▶ [Material for this exercise]:
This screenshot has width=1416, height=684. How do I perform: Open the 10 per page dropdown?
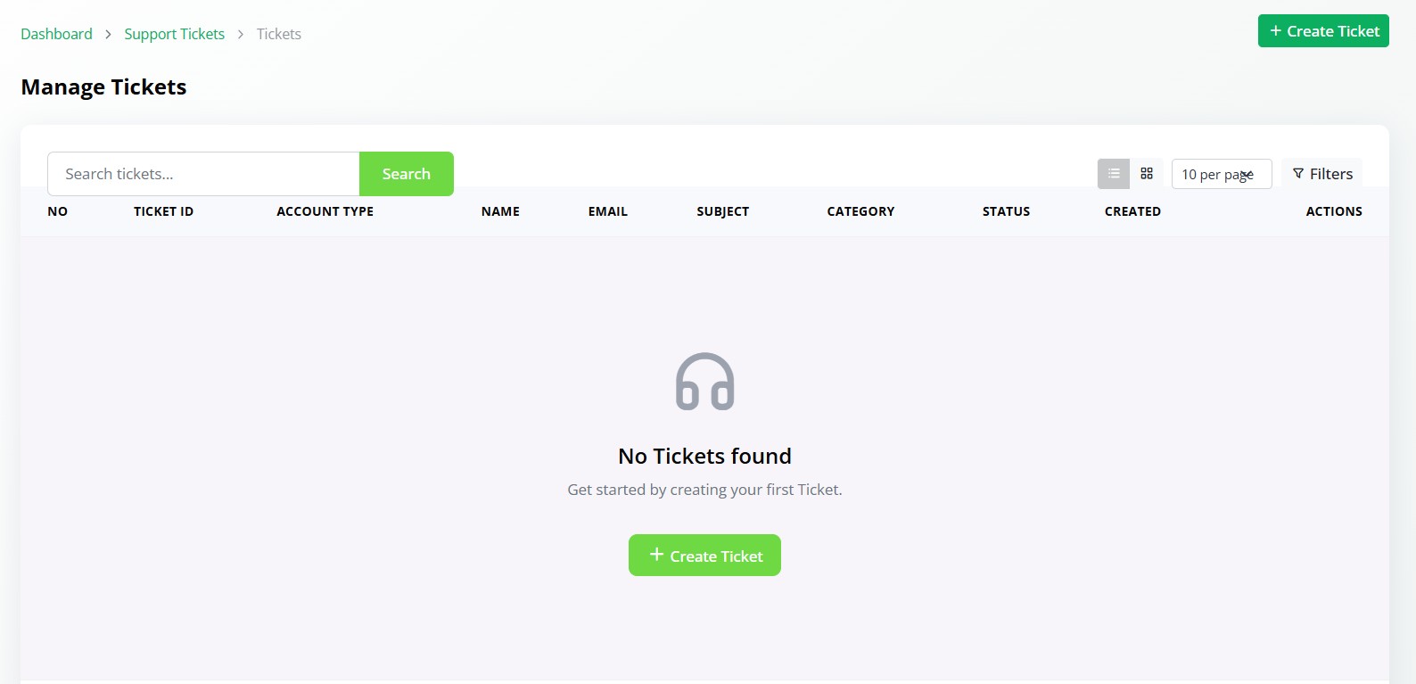1221,174
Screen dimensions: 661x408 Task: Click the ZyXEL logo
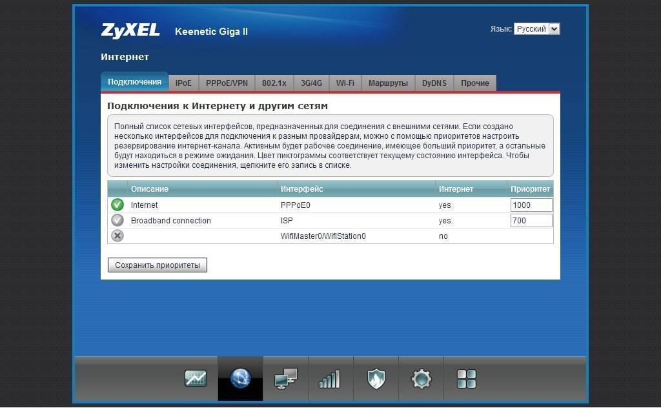click(130, 30)
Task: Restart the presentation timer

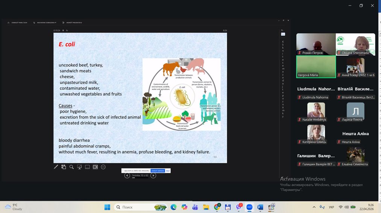Action: point(68,30)
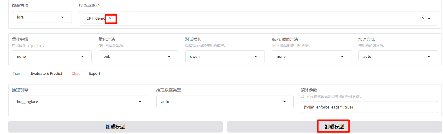Select the Chat tab

[76, 74]
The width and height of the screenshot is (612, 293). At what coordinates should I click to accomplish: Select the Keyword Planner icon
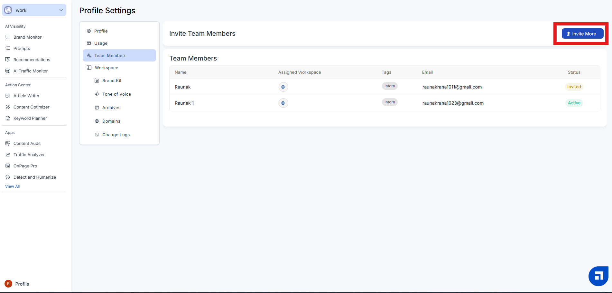[x=8, y=118]
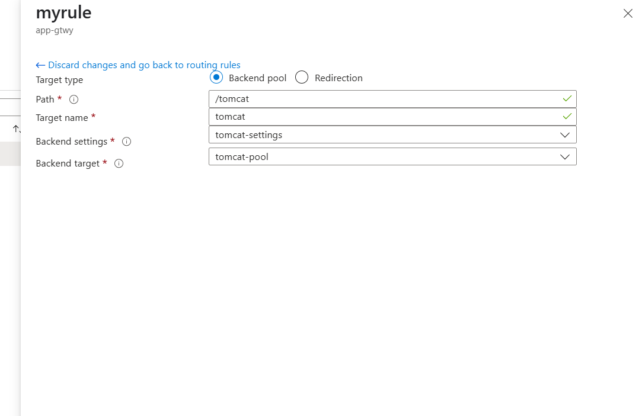Image resolution: width=642 pixels, height=416 pixels.
Task: Click the Backend settings info icon
Action: coord(126,142)
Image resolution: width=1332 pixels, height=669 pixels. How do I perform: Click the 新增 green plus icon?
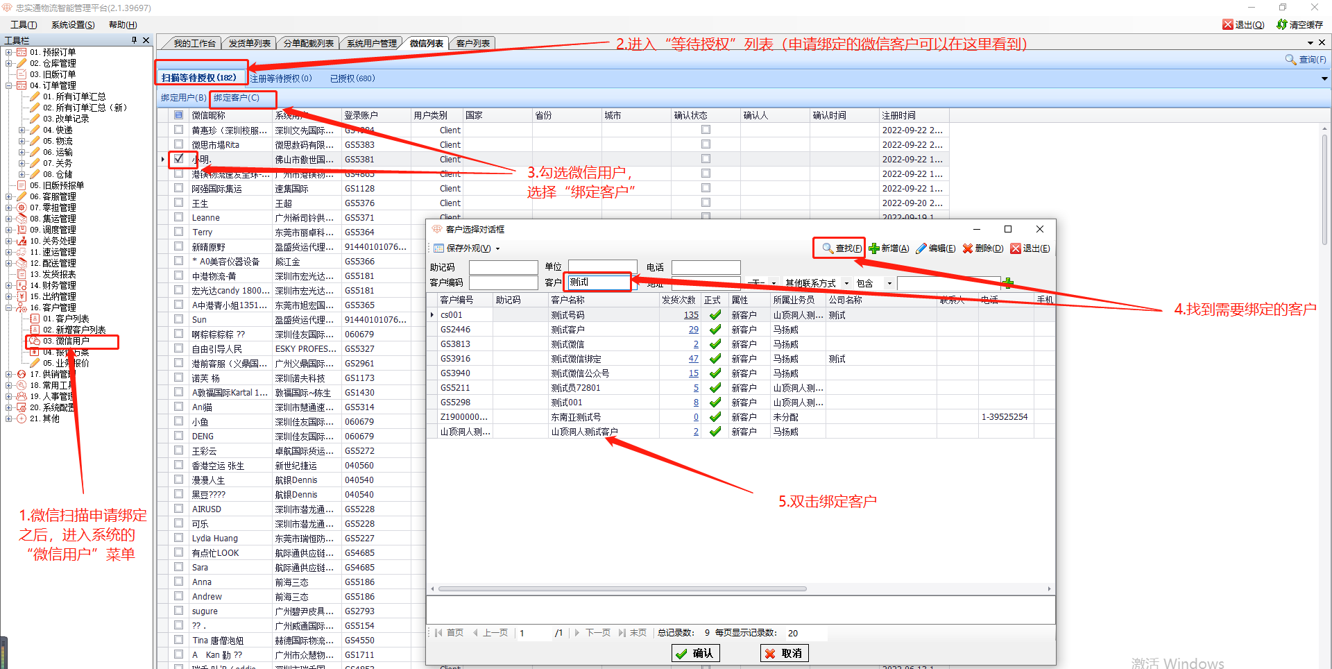pos(874,248)
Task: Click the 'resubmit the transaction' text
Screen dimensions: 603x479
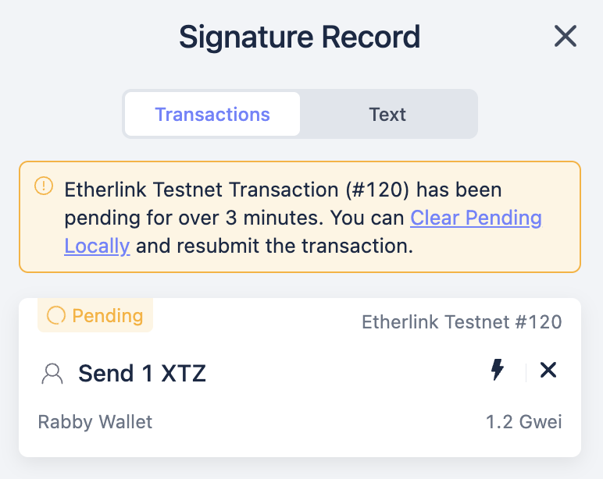Action: (x=294, y=247)
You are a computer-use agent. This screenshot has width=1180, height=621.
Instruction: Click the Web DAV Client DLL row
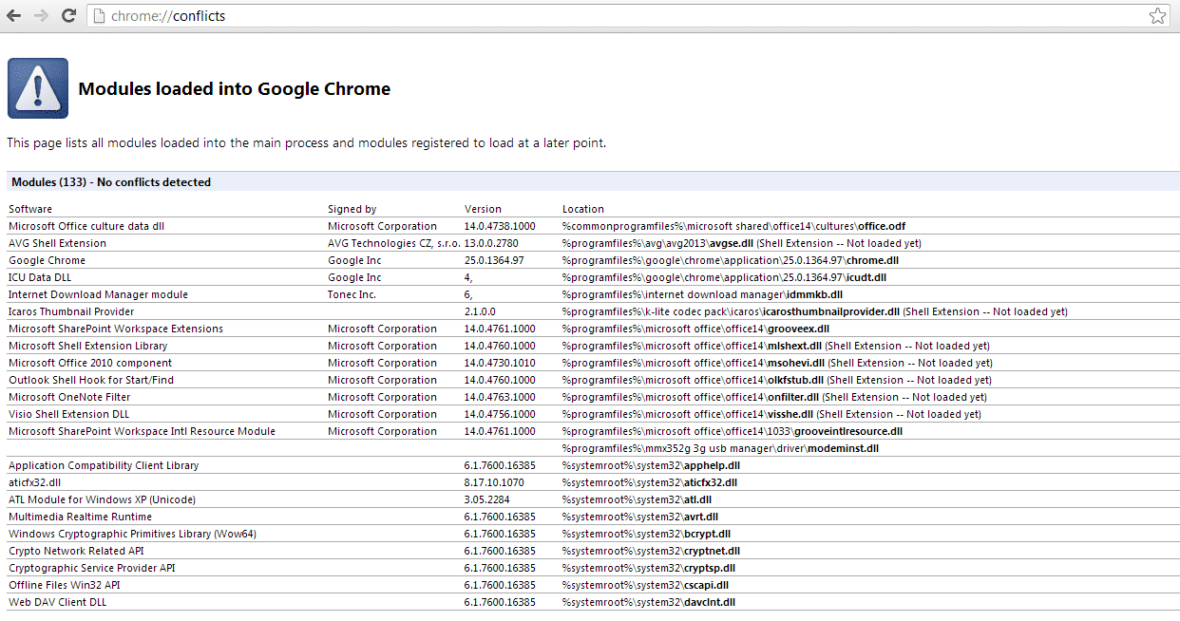[57, 601]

▶ [Exercise objective]: Every line of the data above is to be repeated exactly; the images are to be left out.

▶ [Task solution]:
This screenshot has width=1416, height=684. How do I perform: Open the 10 per page dropdown?
1221,174
Screen dimensions: 661x408 Task: Click the ZyXEL logo
click(130, 30)
Task: Restart the presentation timer

Action: point(68,30)
Select the Chat tab

[76, 74]
The width and height of the screenshot is (612, 293). At what coordinates should I click to accomplish: Select the Keyword Planner icon
[x=8, y=118]
Image resolution: width=642 pixels, height=416 pixels.
Task: Click the Backend settings info icon
Action: coord(126,142)
Image resolution: width=1332 pixels, height=669 pixels. How do I perform: Click the 新增 green plus icon?
pos(874,248)
Task: Click the 'resubmit the transaction' text
Screen dimensions: 603x479
Action: (x=294, y=247)
You are a computer-use agent. This screenshot has width=1180, height=621.
Instruction: Click the Web DAV Client DLL row
[57, 601]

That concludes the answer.